= Mummolus =

Mummolus (also spelled Mommolus or Mummulus), was a Gallo-Roman patrician and prefect who served Guntram, King of Burgundy, as a general in the 6th century.

He was born Eunius to Peonius, Count of Auxerre. Peonius sent his son to Guntram with gifts in order to guarantee his reappointment as count, but Mummolus used his gifts for his own request for the comital office, which he received. Mummolus attained prominence in Gaul during the first Lombard invasion. The patrician Amatus died in battle against them and was replaced in that office by Mummolus.

It was in the wars with the Lombards that Mummolus proved himself a uniquely capable strategist. The Lombards were then in the midst of an interregnum known as the Rule of the Dukes and three of their dukes — Zaban of Pavia, Amo, and Rodanus — invaded Provence and were expelled by Mummolus and chased even into Italy. His first victory was a tactical one at Embrun. This was followed up by a defeat of some Saxon raiders who had accompanied the Lombards at Estoublon. The main Saxon army, however, made peace. But when the Saxons came to the River Rhône, they were not allowed to cross, Mummolus stopping them. The Saxons paid a high price in gold and were eventually allowed to cross.

After the wars with the Lombards, Mummolus went to the aid of the king of Austrasia, Sigebert I, against the king of Soissons, Chilperic I. He successfully recovered Tours and Poitiers. He then met Desiderius, Chilperic's chief general, and defeated him in battle. By this time, he was the proven best general in Gaul. He joined the rebellious duke Gontran Boson and at first supported Gundoald as pretendent king in Aquitaine against Guntram, but abandoned that cause and rejoined Guntram against the insurrection. He sabotaged the rebels' boats in an attempt to drown them in the Rhône, but Guntram Boso reached Avignon, where Mummolus was staying, and besieged it. At the siege of Avignon, Mummolus displayed great tactical knowledge, diverting water from the river to a moat and digging holes in the bed of the moat to make it impossible to cross for the besieging force. Guntram's nephew, Childebert II, sent down an army which relieved Avignon and rescued Mummolus.

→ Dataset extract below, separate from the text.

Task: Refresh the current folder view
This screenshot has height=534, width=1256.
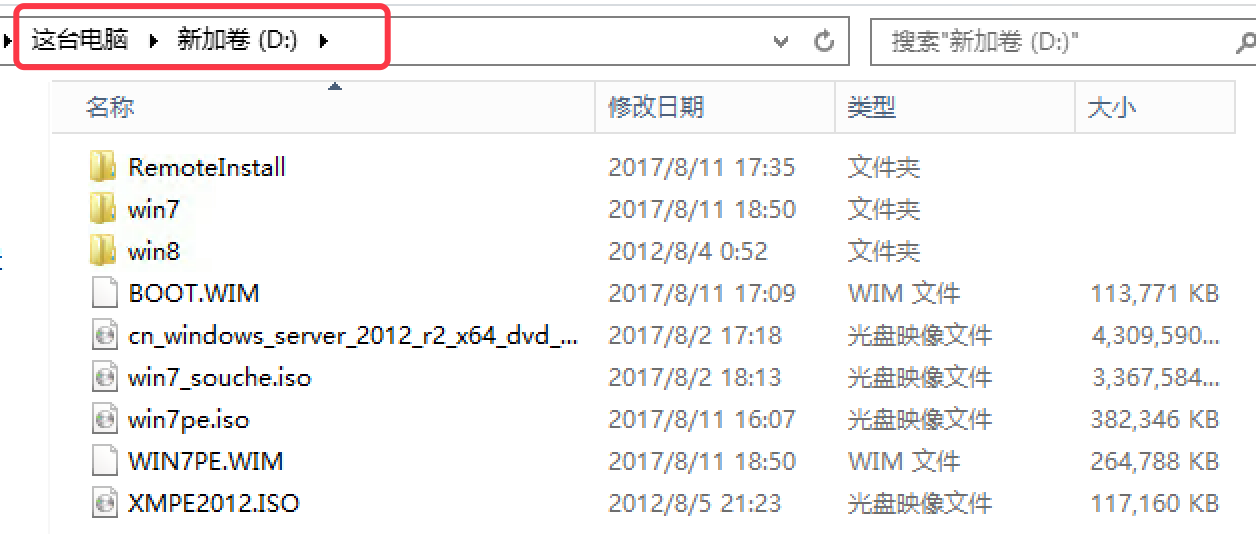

Gregory of Tours accused Mummolus of subjecting many Franks who had hitherto been free of taxation. During his wars against Chilperic, Mummolus had obtained the enmity of his queen Fredegunda, who accused him of responsibility for the death of her son Theodoric and of practising sorcery. He was eventually captured in a rebellion and ordered executed by Guntram. He left a huge treasure behind, which was consequently plundered, as his family members had mostly been arrested by the king's men.

==Bibliography==
- Bachrach, Bernard S. (1994). "The anatomy of a little war: a diplomatic and military history of the Gundovald affair (568-586)"
- Jones, Arnold Hugh Martin. "The prosopography of the later Roman Empire"
- Sarti, Laury (2013). "Perceiving War and the Military in Early Christian Gaul (ca. 400–700 A.D.)"

==Sources==
- Gregory of Tours. Historia Francorum. translated Earnest Brehaut, 1916.
- Lewis, Archibald R. "The Dukes in the Regnum Francorum, A.D. 550-751." Speculum, Vol. 51, No 3 (July 1976), pp 381-410.